▶ PROMPT
Return the material below line for line, with every word and character unchanged.

▶ LISTED ENTRIES
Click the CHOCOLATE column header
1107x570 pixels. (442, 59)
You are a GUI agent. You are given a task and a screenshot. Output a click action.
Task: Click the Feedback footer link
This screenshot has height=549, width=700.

▶ RESULT
Click the CHOCOLATE column header
1107x570 pixels. (442, 59)
You are a GUI agent. You are given a task and a screenshot. Output a click action.
Task: Click the Feedback footer link
This screenshot has height=549, width=700.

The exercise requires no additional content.